Unfortunately, social workers are often in short supply. According to research from the Scripps Gerontology Center, part-time qualified social workers can be found at 83% of nursing homes. Since these are only part-time workers, they may not be able to fulfill patients' needs. Only 68% of nursing homes employ at least one qualified social worker on a full-time basis. The Centers for Medicare & Medicaid Services defines a qualified social worker as someone who has received a bachelor's degree or higher in social work and has spent at least a year working with individuals in health care.

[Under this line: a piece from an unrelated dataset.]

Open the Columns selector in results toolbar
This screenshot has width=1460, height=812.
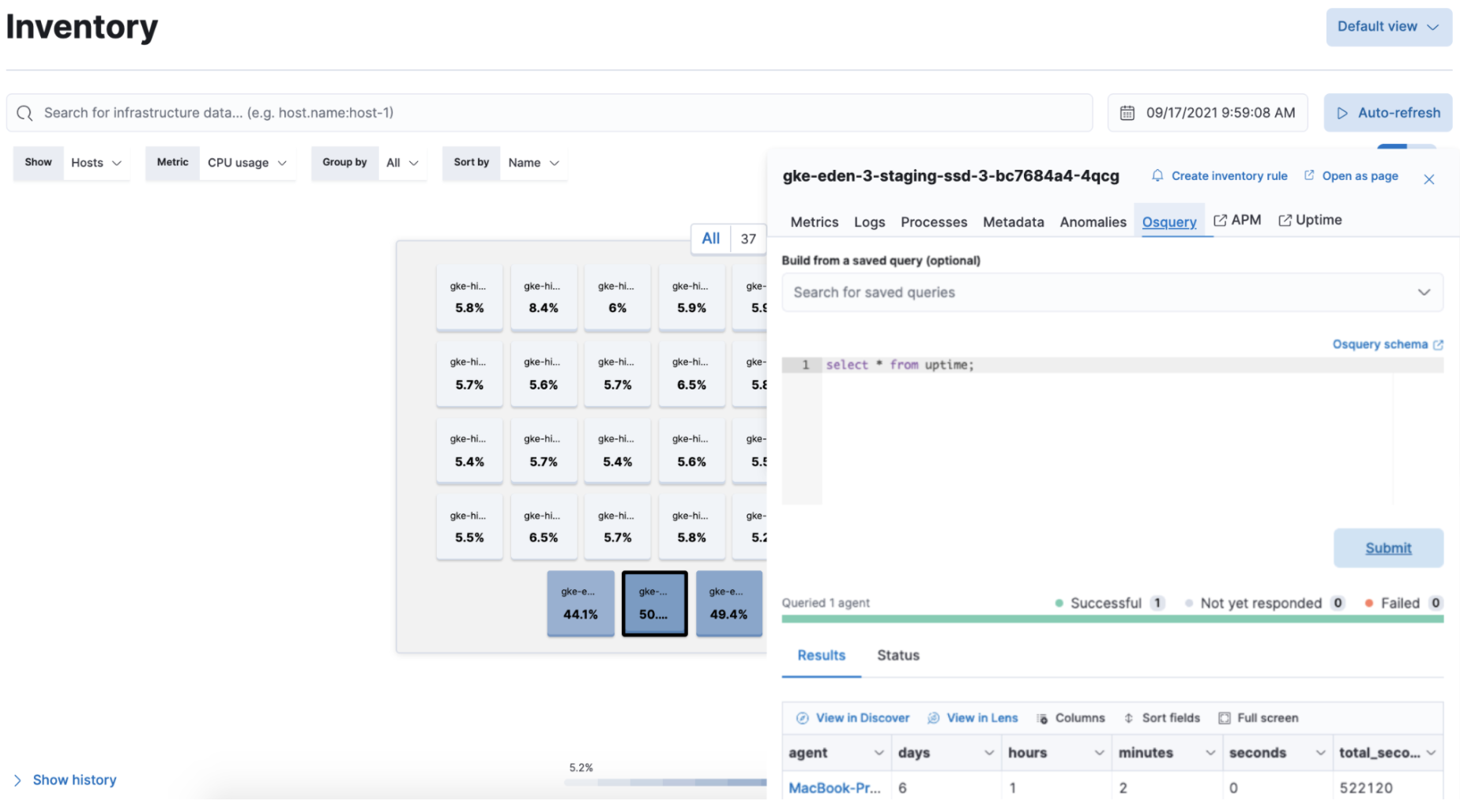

However, only nursing homes that have 120 or more beds are required to employ a full-time social worker. Under federal regulations, the social worker does not even need to have a degree in social work. Researchers from another institution found that as many as half of all states are not in compliance with federal law on this matter.
Understaffed facilities force social workers to take on workloads that are much too high, making it difficult or even impossible to adequately address the needs of all patients. Social workers can help improve a patient's quality of life -- especially someone who is a long-term resident -- and can also help identify signs of abuse or neglect. Without these workers staffing facilities, nursing home neglect can continue undetected for quite some time.